AI has gotten amazingly good for programming. Claude Sonnet will zero- or one-shot small programming tasks without mistakes. And while I don’t think AI is ready to replace software engineers outright, or that vibe coding a fully featured app is a good idea, for simple tasks AI is outstanding. For example, I can perform basic data analysis, maybe visualize a dataset with a PCA or run a classifier, by sketching out what I want in a prompt and Claude will reliably write code that can do the task.1

It’s very tempting, in particular to the tech crowd, to look at this AI success in programming and extrapolate to other application areas. One popular area of extrapolation is biology. If we can teach an AI programming by feeding it millions of examples of code snippets, so the thinking goes, surely we can also teach it biology by feeding it millions of examples of biological data. And yes, to some extent this works. AlphaFold is pretty good.2 But, in practice, what happens more often than not, is not what I would call the AlphaFold experience.

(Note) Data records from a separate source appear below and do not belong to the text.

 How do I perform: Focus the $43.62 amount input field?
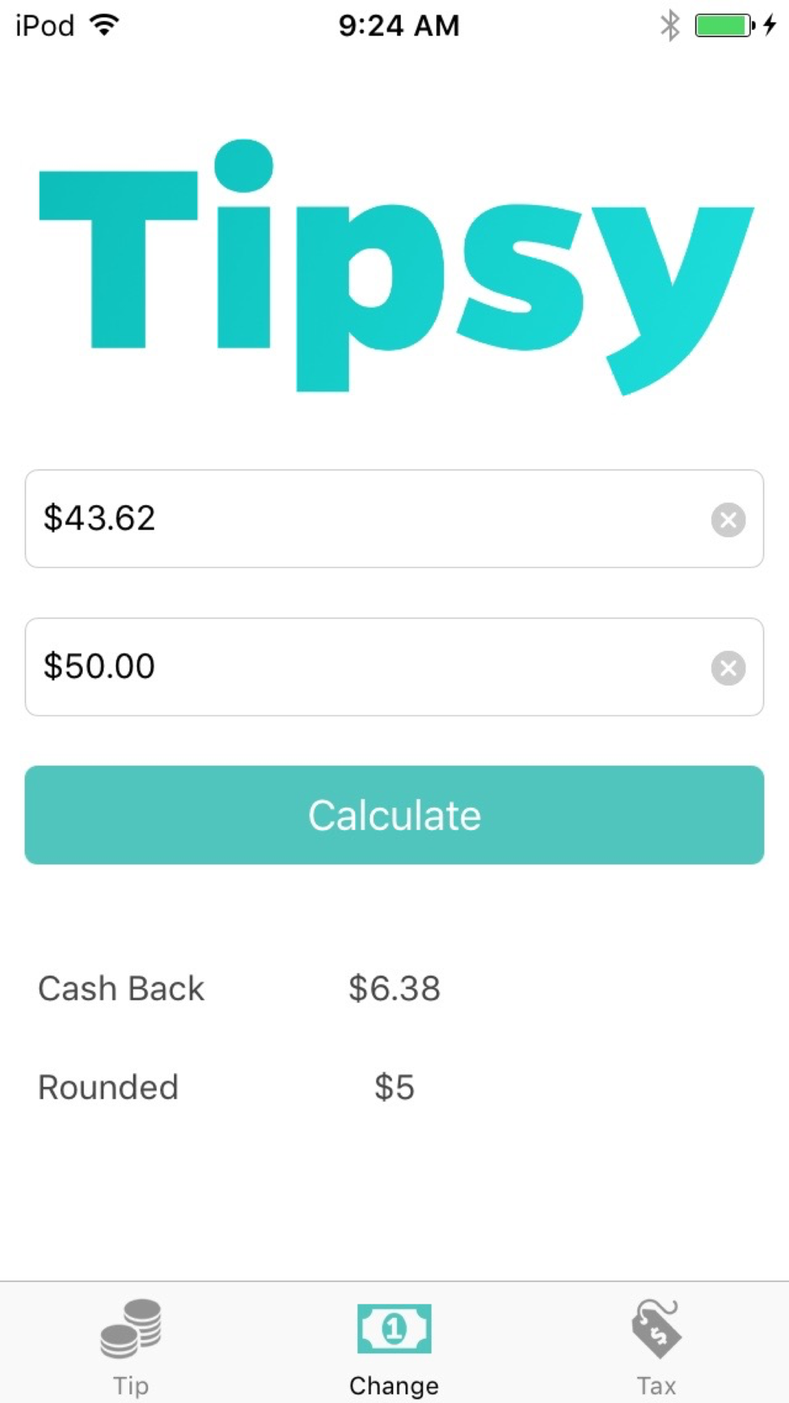395,518
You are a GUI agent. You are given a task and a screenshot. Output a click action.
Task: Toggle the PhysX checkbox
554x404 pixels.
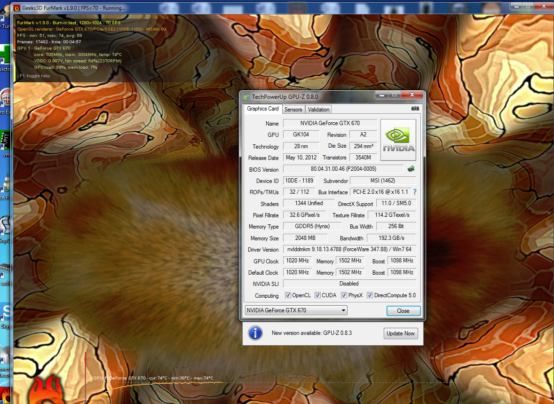pos(344,295)
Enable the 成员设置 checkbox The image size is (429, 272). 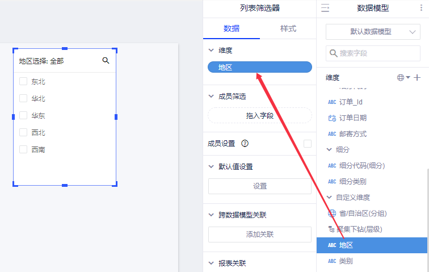[308, 144]
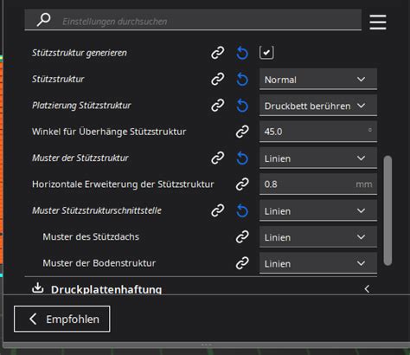
Task: Click the settings list vertical scrollbar
Action: 388,210
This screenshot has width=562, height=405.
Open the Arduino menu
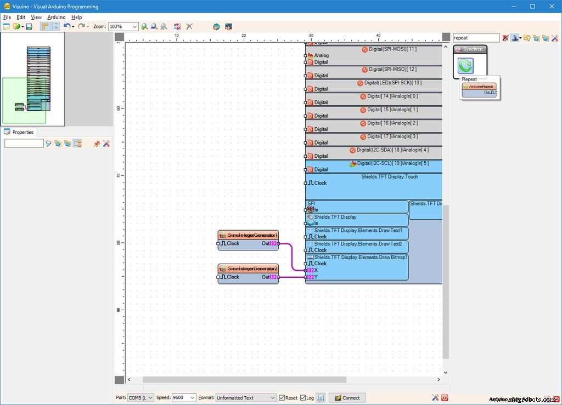pyautogui.click(x=57, y=17)
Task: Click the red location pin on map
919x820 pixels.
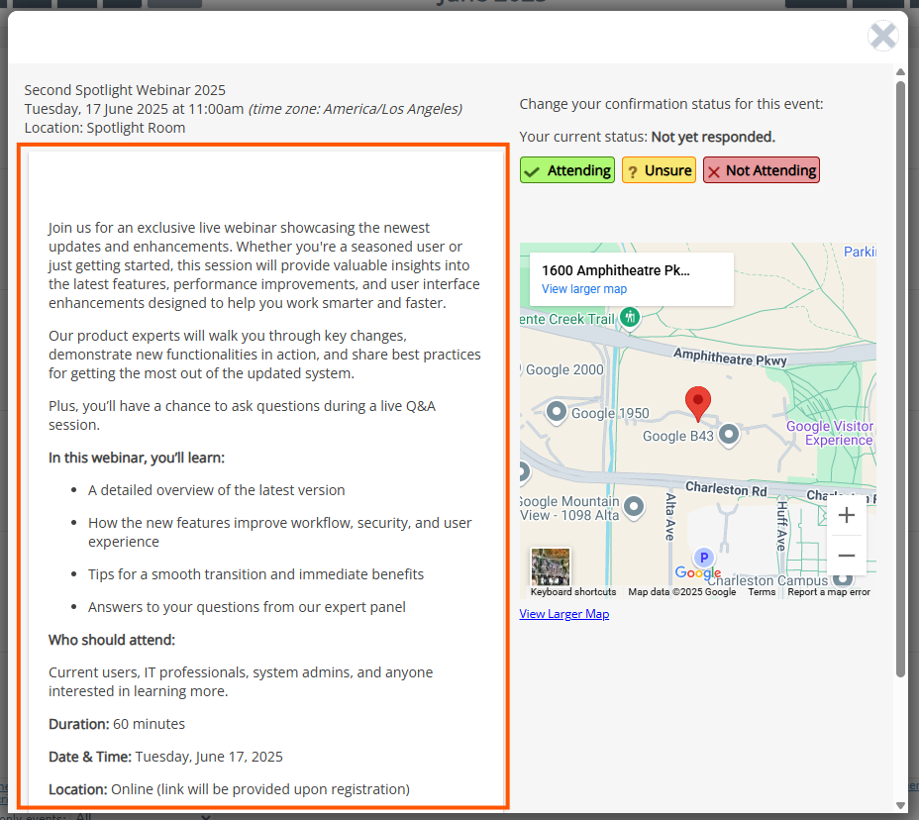Action: 698,403
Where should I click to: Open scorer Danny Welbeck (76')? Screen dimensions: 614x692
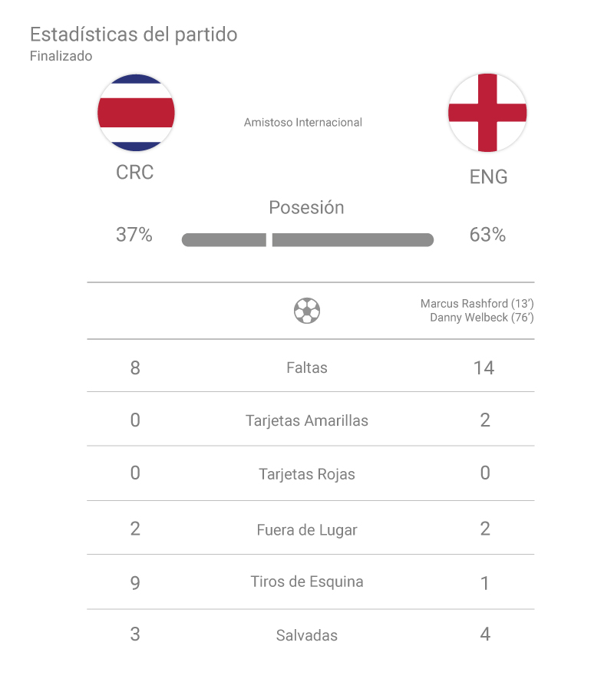[481, 318]
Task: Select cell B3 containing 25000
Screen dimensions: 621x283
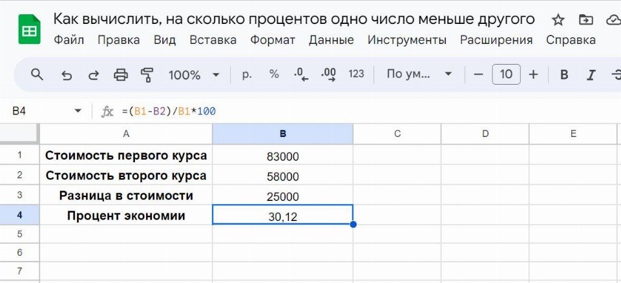Action: pyautogui.click(x=282, y=196)
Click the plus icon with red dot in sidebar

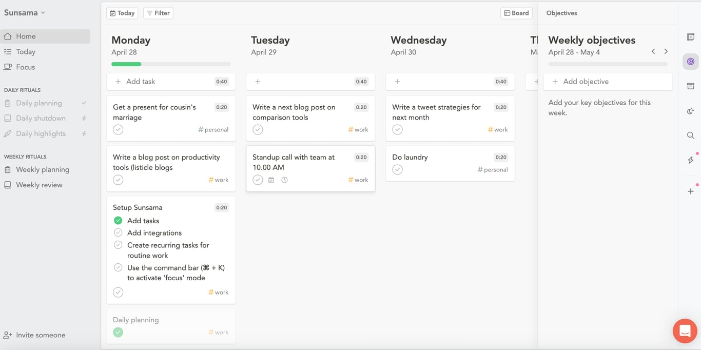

This is my usual experience: I read about some new computational method that appears to work exceptionally well, I get excited because it’s exactly what I need for one of my projects, I try the method, and results are disappointing. Most of the time things don’t work, or at least not as well as expected. I have seen this play out so many times my default assumption is nothing is going to work. And anything that does actually work is a bit of a miracle. The only successful strategy is volume. If you’re trying sufficiently many things, some do in fact work, and those you can publish.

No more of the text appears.